§ **RECORDED DATA**
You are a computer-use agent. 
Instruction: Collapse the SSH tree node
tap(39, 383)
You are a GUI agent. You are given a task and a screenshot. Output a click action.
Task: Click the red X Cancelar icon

§ **TASK ITEM**
Exact copies of all the entries above should be returned.

§ **PROBLEM SOLUTION**
You are a computer-use agent. 
Instruction: Collapse the SSH tree node
tap(39, 383)
You are a GUI agent. You are given a task and a screenshot. Output a click action.
Task: Click the red X Cancelar icon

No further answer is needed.